▶ Sezione del documento
%%
Accanto a una sana “cultura del lavoro”, dunque, Francesco incoraggia a coltivare anche una sana “cultura dell’ozio”. «La persona non è solo lavoro — ricorda il 28 giugno 2017, incontrando i delegati della Cisl (Confederazione italiana sindacati lavoratori) —. Dobbiamo pensare anche alla sana cultura dell’ozio, di saper riposare. Questo non è pigrizia, è un bisogno umano. Quando domando a un uomo, a una donna che ha due, tre bambini: “Ma, mi dica, Lei gioca con i suoi figli? Ha questo ‘ozio’?” – “Eh, sa, quando io vado al lavoro, loro ancora dormono, e quando torno, sono già a letto”. Questo è disumano. Perché la persona non è solo lavoro, perché non sempre lavoriamo e non sempre dobbiamo lavorare».

La famiglia
e la festa

Il riferimento alla famiglia non è casuale: è qui, infatti, spiega il Papa, che si può godere a pieno del senso non solo del riposo, ma anche della festa. Il nucleo familiare «è dotato di una competenza straordinaria per capire, indirizzare e sostenere l’autentico valore del tempo della festa» che «non è la pigrizia di starsene in poltrona, o l’ebbrezza di una sciocca evasione — afferma all’Udienza generale del 12 agosto 2015—. No, la festa è anzitutto uno sguardo amorevole e grato sul lavoro ben fatto. È il tempo per guardare i figli, o i nipoti, che stanno crescendo, e pensare: che bello! È il tempo per guardare la nostra casa, gli amici che ospitiamo, la comunità che ci circonda, e pensare: che cosa buona! Dio ha fatto così quando ha creato il mondo».
%%
▶ Dati mostrati
%%
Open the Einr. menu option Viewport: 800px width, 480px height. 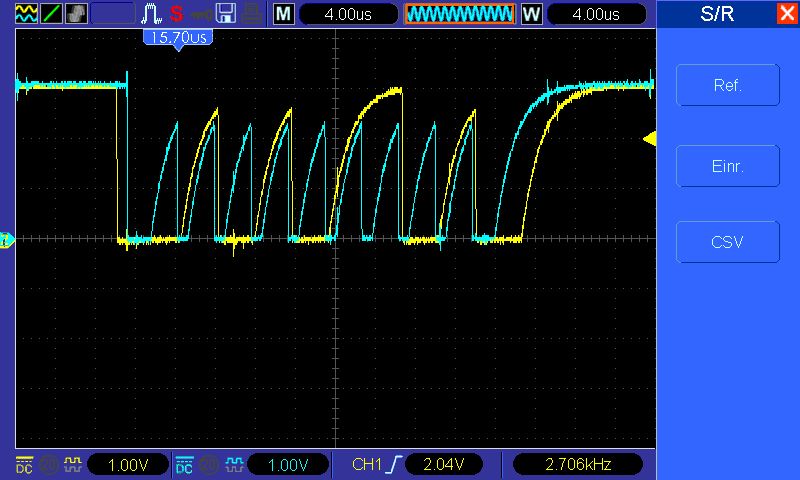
%%
▶ Consegna
Riassumi in due frasi il brano sulla cultura dell'ozio e della festa riportato sopra.

▶ Risposta
Accanto a una sana cultura del lavoro, Francesco incoraggia una sana cultura dell'ozio, cioè del saper riposare, che non è pigrizia ma un bisogno umano, perché la persona non è solo lavoro. Secondo il Papa è nella famiglia che si può godere a pieno del senso del riposo e della festa, che non è pigrizia né sciocca evasione ma anzitutto uno sguardo amorevole e grato sul lavoro ben fatto.